本文抜粋
****************

このため、私としてはNY州が、同性婚に関する次の主戦場になるものだと思っています。
ところが、それもヒラリーが大統領になってからかもしれません。ヒラリー・ロダム・クリントンには昔からあまりに急進的だという批判がついて回っています。人気も高いが、毛嫌いする勢力も多い。しかも当選すればなにせ史上初の女性大統領ですからね、その抵抗勢力は筆舌に尽くし難いものになるに違いない。そこでより穏健なバラク・オバマの出馬が取りざたされてもいるわけです。もっとも、彼としても史上初のアフリカ系(父はケニア出身のイスラム教徒、毋はカンザス出身の白人、本人はプロテスタント)の大統領となるわけですが。
さてその同性婚問題は、今回の中間選挙で8州で「結婚は男女間に限る」という州憲法の新規定(修正)を作ろうとした住民投票が行われ、7州(アイダホ、サウスカロライナ、テネシー、ヴァージニア、ウィスコンシン、コロラド、サウスダコタ)で賛成多数だったものの、この種の住民投票としては初めて、アリゾナ州でこの提案が否決されたのです。

****************

データ一覧
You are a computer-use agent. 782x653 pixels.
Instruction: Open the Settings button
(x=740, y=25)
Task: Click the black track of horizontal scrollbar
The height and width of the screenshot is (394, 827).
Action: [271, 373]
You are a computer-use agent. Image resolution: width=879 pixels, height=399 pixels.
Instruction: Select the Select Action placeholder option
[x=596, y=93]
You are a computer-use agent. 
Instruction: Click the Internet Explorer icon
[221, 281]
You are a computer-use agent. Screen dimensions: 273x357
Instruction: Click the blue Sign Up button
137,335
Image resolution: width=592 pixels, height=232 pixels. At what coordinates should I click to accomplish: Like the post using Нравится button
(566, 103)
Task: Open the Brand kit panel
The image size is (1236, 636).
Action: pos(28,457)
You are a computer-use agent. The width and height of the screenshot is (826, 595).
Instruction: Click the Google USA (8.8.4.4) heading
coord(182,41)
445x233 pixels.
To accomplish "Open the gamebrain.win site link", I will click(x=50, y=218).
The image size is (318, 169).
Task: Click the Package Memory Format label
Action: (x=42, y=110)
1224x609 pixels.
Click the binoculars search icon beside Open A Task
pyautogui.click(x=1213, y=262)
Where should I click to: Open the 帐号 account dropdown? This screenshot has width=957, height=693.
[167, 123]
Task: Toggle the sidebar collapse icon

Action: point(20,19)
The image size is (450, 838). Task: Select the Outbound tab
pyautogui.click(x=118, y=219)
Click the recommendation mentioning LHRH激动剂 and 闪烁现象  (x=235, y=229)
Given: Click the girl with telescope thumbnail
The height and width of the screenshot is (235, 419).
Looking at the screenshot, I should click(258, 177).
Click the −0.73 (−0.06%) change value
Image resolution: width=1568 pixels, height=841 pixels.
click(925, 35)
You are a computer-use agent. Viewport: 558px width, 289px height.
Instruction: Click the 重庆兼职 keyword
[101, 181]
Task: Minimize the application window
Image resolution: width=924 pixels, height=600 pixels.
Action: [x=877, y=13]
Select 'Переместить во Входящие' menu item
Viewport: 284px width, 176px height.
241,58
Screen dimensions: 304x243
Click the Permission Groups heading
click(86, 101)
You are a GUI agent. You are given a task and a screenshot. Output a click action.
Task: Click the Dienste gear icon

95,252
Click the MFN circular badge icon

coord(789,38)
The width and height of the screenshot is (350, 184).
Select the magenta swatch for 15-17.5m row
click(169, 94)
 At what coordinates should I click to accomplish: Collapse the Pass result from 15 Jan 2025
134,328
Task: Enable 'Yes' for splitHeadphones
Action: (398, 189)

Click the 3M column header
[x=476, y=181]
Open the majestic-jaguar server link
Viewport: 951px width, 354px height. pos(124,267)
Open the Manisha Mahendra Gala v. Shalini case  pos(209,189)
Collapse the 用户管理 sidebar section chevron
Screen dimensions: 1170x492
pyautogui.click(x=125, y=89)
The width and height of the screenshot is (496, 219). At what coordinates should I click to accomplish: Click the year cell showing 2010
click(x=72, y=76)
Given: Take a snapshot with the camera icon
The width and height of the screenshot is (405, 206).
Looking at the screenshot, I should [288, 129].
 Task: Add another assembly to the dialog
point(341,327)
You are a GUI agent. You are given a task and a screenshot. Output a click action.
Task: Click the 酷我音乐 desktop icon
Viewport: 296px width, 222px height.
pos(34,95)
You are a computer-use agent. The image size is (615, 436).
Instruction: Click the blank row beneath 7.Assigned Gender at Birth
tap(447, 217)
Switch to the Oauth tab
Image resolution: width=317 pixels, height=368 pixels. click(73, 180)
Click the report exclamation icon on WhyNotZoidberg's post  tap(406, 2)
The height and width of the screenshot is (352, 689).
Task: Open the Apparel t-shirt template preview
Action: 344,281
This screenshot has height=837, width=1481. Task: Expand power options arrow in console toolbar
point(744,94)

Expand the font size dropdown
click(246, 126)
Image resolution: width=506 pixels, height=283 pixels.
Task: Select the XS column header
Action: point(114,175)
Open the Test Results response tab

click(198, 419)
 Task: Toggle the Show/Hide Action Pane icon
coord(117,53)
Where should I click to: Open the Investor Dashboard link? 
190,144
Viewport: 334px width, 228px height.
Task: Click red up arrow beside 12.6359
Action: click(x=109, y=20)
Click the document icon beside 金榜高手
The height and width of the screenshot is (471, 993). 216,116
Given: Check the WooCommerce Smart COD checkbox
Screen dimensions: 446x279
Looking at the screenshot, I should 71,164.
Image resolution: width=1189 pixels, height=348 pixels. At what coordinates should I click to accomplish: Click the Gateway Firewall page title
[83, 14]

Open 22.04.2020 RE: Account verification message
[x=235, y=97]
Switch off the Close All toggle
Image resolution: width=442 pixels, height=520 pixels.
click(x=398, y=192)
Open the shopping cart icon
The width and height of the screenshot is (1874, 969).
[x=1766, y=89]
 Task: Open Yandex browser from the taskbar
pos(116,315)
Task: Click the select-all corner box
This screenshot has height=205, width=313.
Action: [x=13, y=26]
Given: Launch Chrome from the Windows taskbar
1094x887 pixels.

****************

課題のねらい
同性婚をめぐるアメリカ政治についての本文抜粋を、最後の文に続けて書き継ぎなさい。 ここに並ぶ項目は、この課題とは関係がありません。

解答例
これは画期的なことです。なにしろ前回04年の選挙の時の住民投票では11戦11敗。しかも、そんな差別的な憲法修正に対する反対票が40%に届いたのがわずか2州だったのに、今回の7州のうちでこの提案の反対者が40%を超えたのは5州もあった。これは、確実に同性婚への理解がじわじわと広がっていることを指し示す証左でしょう。ニュースの見出としては「今回も7州で同性婚禁止の憲法修正案に賛成票」となるんでしょうがね、ほんとうは「アリゾナ州で同性婚禁止提案に史上初のノー」ってことのほうがニュースとしての読みは面白いでしょう。
ハガードのときも書きましたが、これってやはり同性婚は「どうでもよい問題」「そんなに目くじらを立てなくてもいいんじゃないの、ってな問題」に徐々になってきたことなのではないかと思うのです。わたしは、それは健全な推移だと思います。「同性婚は認めなくちゃ」という力の入った訴えの時期から、大衆レヴェルでは「まあ、そういう感じかな」というふうに変わってゆく。そうして、そういうふうにしてしか歴史ってのは変わらないんじゃないかと思うのですね。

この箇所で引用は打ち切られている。